Donkey leaves horses behind
Friday, August 1, 2008 11:42 PM PDT
By Leila Summers
Sometimes, the best horse for the job is a donkey. Just ask Bill Bott. Bott, a retired Kelso railroad worker, took second place in a recent trail-riding competition in Woodland.
His mount?
Casper, the only donkey among 40 horses to compete in the July 19 contest, held at the Zumstein family farm.
Bott has been riding donkeys since he was electrocuted on the job in the 1970s, according to his wife, Marilyn. The accident injured his neck and shoulders, and he can’t take the jostling of a horse any longer, she said.
But Casper rides as smooth as glass.
“I can ride him all day long and it doesn’t bother me,” said Bott, who owns two donkeys, two mules and two dogs on his 5-acre farm along Mount Pleasant Road.
Organizers of the July 19 Woodland competition were nonplussed when Bott asked to enter.
“When he called and asked if he could bring the donkey, they told him, ‘If you can ride it, you can enter,’ ” Marilyn recalled.
The competition featured 12 courses with natural and man-made obstacles, and horse and rider were graded on how adroitly and calmly they handled them. Casper and Bott scored 110 out of 120 points.
Bott, though, admits he didn’t think Casper would handle all the obstacles.
“I thought, ‘Oh, he’ll never do it,’” Bott said, referring to a three-foot high platform Casper had to mount. “He put his front feet up first and then he stopped. I told him to go and he put up his hind legs and we went over.”
Few people ride donkeys in the Pacific Northwest, said Bott, a member of Columbia River Longears -- a mule and donkey club in Clark County -- for more than 20 years.

- Problem to solve
Translate this sentence from the donkey article into Spanish: "Casper and Bott scored 110 out of 120 points." The entries that follow are drawn from a separate source and are unrelated to the donkey article.

- Exercise data

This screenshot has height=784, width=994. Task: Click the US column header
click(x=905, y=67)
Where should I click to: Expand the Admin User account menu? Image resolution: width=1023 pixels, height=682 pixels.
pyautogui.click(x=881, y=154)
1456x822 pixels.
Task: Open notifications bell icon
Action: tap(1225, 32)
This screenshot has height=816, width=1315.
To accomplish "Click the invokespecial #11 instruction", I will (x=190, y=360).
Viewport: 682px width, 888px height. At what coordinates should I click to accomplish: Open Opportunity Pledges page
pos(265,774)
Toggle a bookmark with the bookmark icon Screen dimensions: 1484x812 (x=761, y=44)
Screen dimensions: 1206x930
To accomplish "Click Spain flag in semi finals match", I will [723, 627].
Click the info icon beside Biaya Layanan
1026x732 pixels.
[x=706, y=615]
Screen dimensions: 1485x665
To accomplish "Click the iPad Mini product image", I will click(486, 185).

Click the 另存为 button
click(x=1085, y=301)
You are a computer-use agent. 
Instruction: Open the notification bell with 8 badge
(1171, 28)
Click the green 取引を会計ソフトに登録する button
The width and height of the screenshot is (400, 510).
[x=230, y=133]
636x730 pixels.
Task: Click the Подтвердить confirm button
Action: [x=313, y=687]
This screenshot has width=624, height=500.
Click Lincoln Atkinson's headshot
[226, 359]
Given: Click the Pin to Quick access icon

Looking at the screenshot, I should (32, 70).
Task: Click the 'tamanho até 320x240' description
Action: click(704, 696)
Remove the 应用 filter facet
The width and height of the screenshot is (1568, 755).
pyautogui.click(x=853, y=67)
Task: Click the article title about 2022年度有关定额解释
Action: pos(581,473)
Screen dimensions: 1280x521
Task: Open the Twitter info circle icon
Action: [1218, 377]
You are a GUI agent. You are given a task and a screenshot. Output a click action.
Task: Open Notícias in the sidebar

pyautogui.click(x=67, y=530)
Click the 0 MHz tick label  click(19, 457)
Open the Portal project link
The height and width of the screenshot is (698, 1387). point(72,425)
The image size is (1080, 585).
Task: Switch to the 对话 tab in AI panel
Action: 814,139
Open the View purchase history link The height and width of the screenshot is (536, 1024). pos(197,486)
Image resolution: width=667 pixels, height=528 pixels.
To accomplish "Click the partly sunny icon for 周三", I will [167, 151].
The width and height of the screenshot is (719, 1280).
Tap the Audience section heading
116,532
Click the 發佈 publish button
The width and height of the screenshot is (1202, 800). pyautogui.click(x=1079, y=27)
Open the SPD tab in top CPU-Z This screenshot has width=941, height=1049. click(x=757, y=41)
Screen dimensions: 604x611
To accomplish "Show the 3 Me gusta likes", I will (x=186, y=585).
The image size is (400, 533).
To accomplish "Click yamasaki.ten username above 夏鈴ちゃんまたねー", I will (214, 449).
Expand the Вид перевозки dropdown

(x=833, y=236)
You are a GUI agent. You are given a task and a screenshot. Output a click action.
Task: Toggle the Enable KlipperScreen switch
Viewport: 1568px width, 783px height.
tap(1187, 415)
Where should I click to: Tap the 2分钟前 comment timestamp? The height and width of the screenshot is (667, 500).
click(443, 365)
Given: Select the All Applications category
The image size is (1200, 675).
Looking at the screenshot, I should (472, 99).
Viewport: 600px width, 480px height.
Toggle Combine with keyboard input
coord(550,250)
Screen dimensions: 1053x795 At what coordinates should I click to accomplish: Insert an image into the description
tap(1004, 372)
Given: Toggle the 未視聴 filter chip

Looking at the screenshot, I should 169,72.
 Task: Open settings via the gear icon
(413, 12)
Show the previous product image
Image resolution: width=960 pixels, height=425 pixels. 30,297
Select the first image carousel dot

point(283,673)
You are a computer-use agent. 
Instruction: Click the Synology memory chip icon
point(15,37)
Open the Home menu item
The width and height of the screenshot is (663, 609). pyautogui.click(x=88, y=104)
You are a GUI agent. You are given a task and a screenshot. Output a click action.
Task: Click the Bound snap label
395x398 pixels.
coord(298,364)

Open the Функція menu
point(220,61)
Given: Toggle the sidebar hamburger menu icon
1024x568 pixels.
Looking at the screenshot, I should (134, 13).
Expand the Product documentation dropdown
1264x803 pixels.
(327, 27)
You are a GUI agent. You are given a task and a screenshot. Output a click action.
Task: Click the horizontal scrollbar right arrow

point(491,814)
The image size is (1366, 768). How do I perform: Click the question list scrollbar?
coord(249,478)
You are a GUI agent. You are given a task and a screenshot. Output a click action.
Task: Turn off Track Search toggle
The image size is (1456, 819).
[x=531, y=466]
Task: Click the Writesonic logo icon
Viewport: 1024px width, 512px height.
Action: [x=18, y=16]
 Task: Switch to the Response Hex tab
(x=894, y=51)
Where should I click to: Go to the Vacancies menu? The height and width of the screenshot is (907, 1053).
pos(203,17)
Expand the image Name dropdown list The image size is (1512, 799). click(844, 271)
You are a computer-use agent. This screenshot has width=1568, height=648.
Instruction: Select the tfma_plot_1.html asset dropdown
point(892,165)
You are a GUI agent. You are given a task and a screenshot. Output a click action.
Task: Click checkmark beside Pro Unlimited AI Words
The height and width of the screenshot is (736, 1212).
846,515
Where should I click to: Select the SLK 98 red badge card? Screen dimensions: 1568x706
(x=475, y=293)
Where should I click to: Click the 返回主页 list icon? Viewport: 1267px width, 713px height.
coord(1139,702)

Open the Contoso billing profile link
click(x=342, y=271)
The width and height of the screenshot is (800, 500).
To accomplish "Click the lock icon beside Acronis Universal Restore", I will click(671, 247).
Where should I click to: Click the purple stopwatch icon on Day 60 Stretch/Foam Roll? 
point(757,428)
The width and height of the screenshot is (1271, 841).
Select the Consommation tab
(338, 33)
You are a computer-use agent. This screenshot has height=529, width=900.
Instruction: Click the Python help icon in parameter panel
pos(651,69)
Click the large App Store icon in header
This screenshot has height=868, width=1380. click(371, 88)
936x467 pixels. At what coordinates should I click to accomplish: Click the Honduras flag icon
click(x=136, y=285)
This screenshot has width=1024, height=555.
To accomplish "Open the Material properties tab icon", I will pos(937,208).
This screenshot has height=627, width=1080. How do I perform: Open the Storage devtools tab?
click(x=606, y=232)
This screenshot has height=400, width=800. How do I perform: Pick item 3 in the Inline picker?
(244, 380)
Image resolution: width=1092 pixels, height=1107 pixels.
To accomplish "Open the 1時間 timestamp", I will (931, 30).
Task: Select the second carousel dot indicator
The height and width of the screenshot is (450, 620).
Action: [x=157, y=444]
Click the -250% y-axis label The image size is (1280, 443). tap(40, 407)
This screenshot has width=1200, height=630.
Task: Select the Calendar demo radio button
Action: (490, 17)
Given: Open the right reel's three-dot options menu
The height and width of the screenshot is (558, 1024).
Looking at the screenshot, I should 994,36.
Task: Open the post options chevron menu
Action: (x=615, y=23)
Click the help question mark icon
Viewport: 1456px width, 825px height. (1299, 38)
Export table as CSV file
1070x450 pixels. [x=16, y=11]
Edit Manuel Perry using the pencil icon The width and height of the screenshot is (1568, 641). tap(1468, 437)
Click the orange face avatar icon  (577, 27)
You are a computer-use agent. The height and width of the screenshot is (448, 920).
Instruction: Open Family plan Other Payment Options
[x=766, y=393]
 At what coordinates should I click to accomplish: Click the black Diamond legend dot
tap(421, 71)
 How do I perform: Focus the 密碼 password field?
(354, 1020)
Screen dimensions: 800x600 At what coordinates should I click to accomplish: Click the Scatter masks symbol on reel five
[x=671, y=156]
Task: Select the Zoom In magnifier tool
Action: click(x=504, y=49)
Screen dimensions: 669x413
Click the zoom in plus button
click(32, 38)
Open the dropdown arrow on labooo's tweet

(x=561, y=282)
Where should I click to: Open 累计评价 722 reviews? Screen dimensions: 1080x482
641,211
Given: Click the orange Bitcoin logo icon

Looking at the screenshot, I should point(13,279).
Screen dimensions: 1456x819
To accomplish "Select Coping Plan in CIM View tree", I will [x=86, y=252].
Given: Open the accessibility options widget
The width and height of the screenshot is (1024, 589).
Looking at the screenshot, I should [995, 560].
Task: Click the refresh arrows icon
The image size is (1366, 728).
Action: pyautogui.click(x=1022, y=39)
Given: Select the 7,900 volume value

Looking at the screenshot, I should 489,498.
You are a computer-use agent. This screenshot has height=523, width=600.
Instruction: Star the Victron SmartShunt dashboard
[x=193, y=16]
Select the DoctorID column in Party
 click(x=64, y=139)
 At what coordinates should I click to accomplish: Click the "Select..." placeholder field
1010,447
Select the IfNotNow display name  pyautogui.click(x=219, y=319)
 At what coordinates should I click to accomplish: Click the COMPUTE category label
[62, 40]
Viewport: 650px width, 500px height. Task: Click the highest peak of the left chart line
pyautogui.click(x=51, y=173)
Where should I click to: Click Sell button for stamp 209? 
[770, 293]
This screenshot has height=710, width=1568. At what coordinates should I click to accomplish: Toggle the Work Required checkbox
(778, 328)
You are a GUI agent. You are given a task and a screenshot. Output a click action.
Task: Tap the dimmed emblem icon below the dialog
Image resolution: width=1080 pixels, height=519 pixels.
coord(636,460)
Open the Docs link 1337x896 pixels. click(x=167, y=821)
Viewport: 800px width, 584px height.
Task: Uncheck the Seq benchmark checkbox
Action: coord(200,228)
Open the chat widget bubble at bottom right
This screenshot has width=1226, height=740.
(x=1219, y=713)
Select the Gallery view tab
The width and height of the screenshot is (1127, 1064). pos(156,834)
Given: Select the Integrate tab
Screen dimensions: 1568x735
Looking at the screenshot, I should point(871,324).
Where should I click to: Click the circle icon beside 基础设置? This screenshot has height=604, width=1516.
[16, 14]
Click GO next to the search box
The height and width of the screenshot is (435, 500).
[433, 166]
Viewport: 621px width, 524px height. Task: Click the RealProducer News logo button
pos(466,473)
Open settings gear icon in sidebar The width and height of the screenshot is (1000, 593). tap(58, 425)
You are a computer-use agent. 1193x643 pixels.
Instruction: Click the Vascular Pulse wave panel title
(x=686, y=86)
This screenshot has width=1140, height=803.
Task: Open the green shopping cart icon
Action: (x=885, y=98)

- Finished exercise
Casper y Bott obtuvieron 110 de 120 puntos.